[Selected passage]
····················
In the field of human rights, he was an active member of "Justice", the human rights organisation, and, in international human rights, he played a prominent and successful part in the campaign to release a million Jews from the Soviet Union, the release of thirty-two Egyptians imprisoned under President Hosni Mubarak, and the release from imprisonment, and subsequent installation as President of the Maldives, of Mohammed Nasheed.

He speaks on economic crime and has annually co-chaired the Cambridge International Symposium on Economic Crime at Jesus College.

==Political career==

Having twice unsuccessfully stood for the Peckham constituency in 1966 and 1970, Lawrence was elected MP for Burton in February 1974. He held the seat until May 1997, when he lost to Labour's Janet Dean.
····················
[Available data]
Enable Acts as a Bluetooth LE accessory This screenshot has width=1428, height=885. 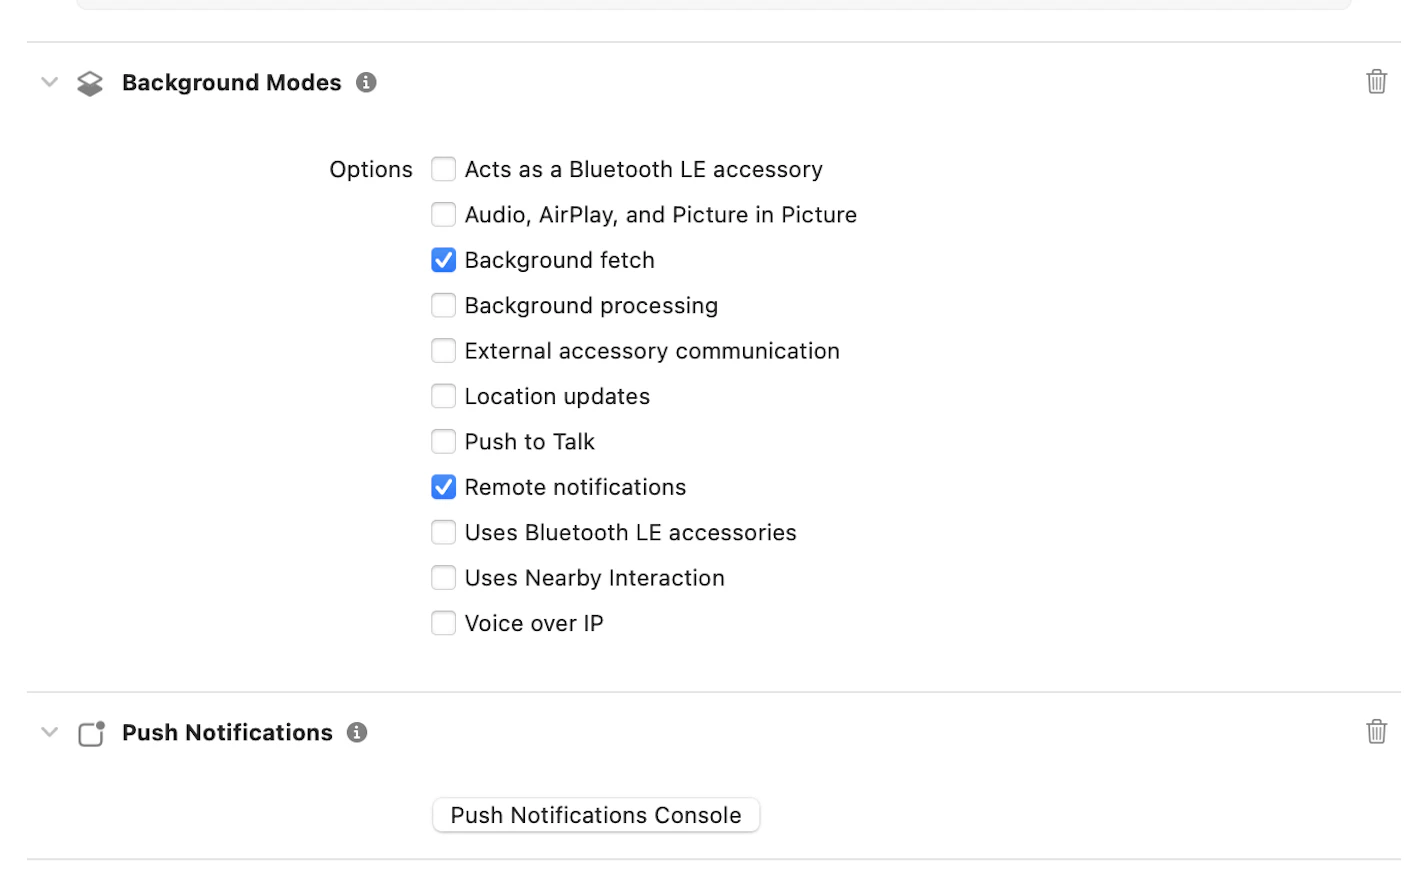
····················
[Problem statement] Could you reproduce the passage about Lawrence, beginning at the words "In the field" and stopping after "Labour's Janet Dean."?

[Your response]
In the field of human rights, he was an active member of "Justice", the human rights organisation, and, in international human rights, he played a prominent and successful part in the campaign to release a million Jews from the Soviet Union, the release of thirty-two Egyptians imprisoned under President Hosni Mubarak, and the release from imprisonment, and subsequent installation as President of the Maldives, of Mohammed Nasheed.

He speaks on economic crime and has annually co-chaired the Cambridge International Symposium on Economic Crime at Jesus College.

==Political career==

Having twice unsuccessfully stood for the Peckham constituency in 1966 and 1970, Lawrence was elected MP for Burton in February 1974. He held the seat until May 1997, when he lost to Labour's Janet Dean.